EXCERPT TO READ —
════
Tuesday 9
Cancer and Viruses (submitted papers)

› 18:00 - 18:30 (30min)
› 125
The virus, the prisoners, and the past: Historical ontology and the craft of history through the case of cancer virus
Laura Stark  1, *@  
1 : Vanderbilt University
* : Corresponding author

During the 1960s, the US National Institutes of Health moved federal prisoners from penitentiaries across the country to the NIH main campus in Bethesda, Maryland to serve in clinical studies of viruses, including simian virus-40 (SV40). Federal researchers at the NIH hospital were interested in SV40 because it was known to cause cancer in animals, and yet it was unclear how the virus affected humans. Millions of Americans, however, had received polio vaccines between 1954 and 1961 that contained SV40. Thus, in the early 1960s, prisoners in the wards of Dr. Vernon Knight, clinical director of NIH's National Institute of Allergy and Infectious Diseases, were used in studies of SV40.

This paper has two aims. First, the paper provides a comprehensive history of the NIH prisoner program by reviewing the studies of SV40 on inmates moved to Bethesda. To do so, the paper draws in published primary sources and unprocessed manuscripts from the public records of the US National Institutes of Health. Second, it connects the history of cancer-virus studies to the history of clinical research, which historians have often treated separately. The prisoner program at NIH helps to flesh out what scientists came to learn, overlook, and imagine about cancer viruses through federal research programs. In so doing, the paper links themes in the philosophy of science, particularly the ontology of natural kinds, to the practice of history writing.
════
SUPPLIED MATERIAL —
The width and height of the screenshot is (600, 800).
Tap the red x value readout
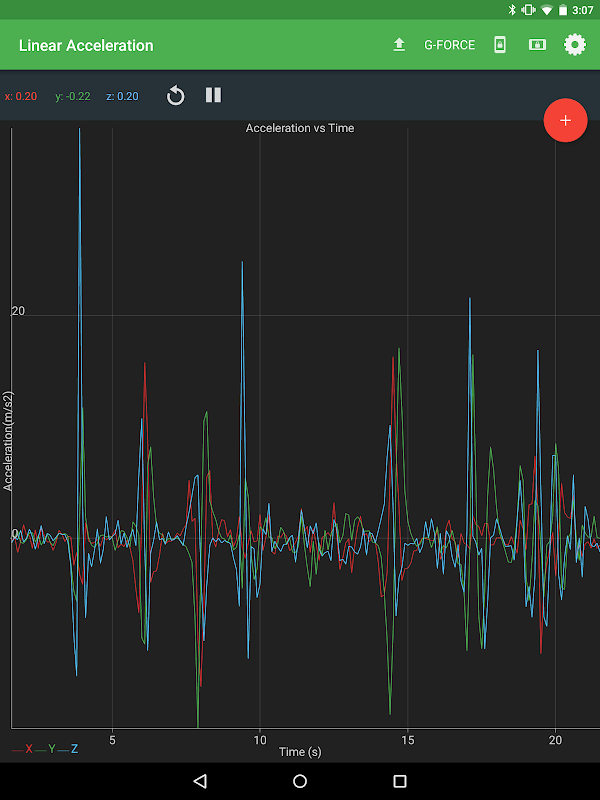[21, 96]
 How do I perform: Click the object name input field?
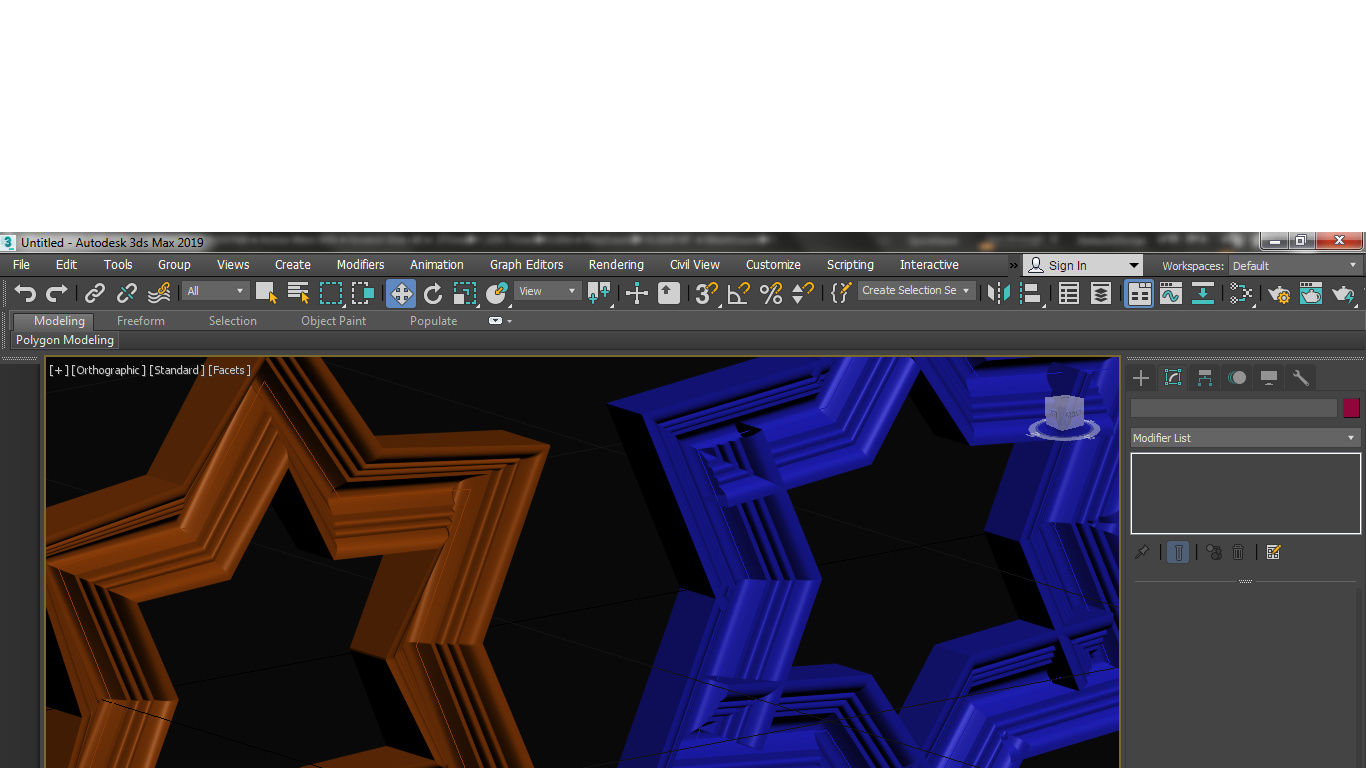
════
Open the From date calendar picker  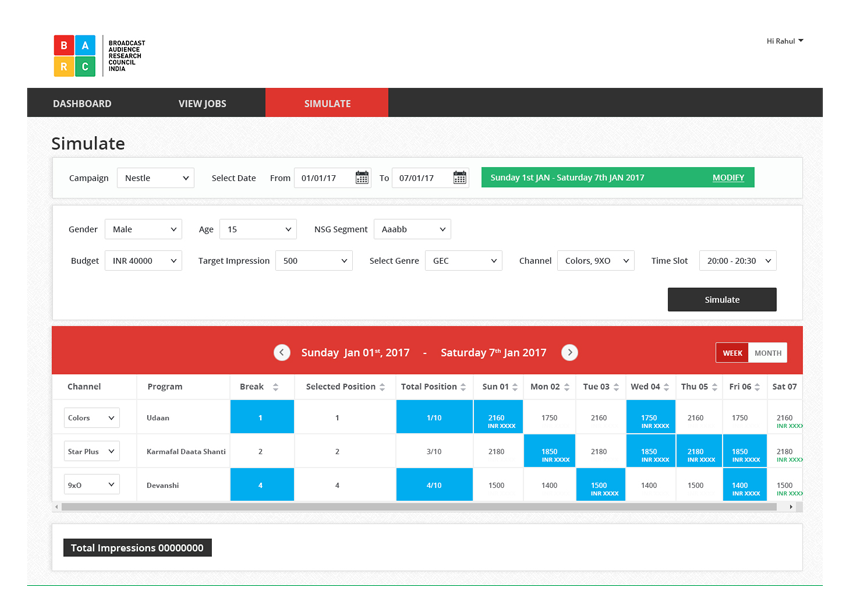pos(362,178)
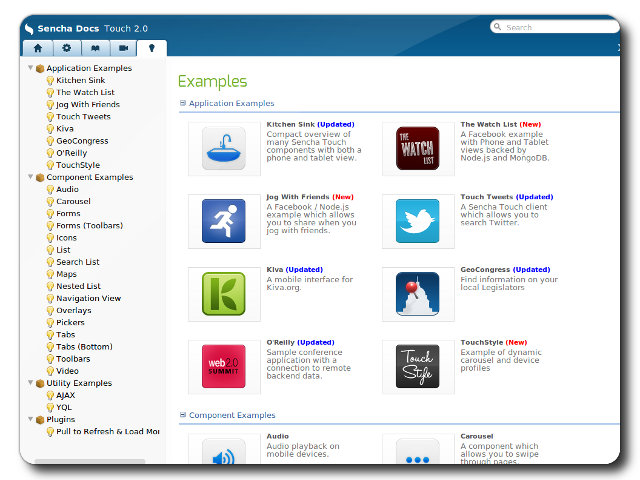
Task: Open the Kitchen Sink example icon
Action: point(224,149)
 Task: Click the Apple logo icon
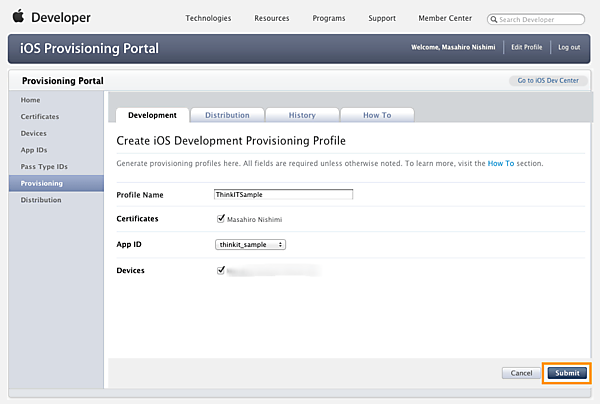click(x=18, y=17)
════
PROMPT —
Copy word for word everything in the SV40 abstract from "This paper has" down to "of history writing.".

ANSWER —
This paper has two aims. First, the paper provides a comprehensive history of the NIH prisoner program by reviewing the studies of SV40 on inmates moved to Bethesda. To do so, the paper draws in published primary sources and unprocessed manuscripts from the public records of the US National Institutes of Health. Second, it connects the history of cancer-virus studies to the history of clinical research, which historians have often treated separately. The prisoner program at NIH helps to flesh out what scientists came to learn, overlook, and imagine about cancer viruses through federal research programs. In so doing, the paper links themes in the philosophy of science, particularly the ontology of natural kinds, to the practice of history writing.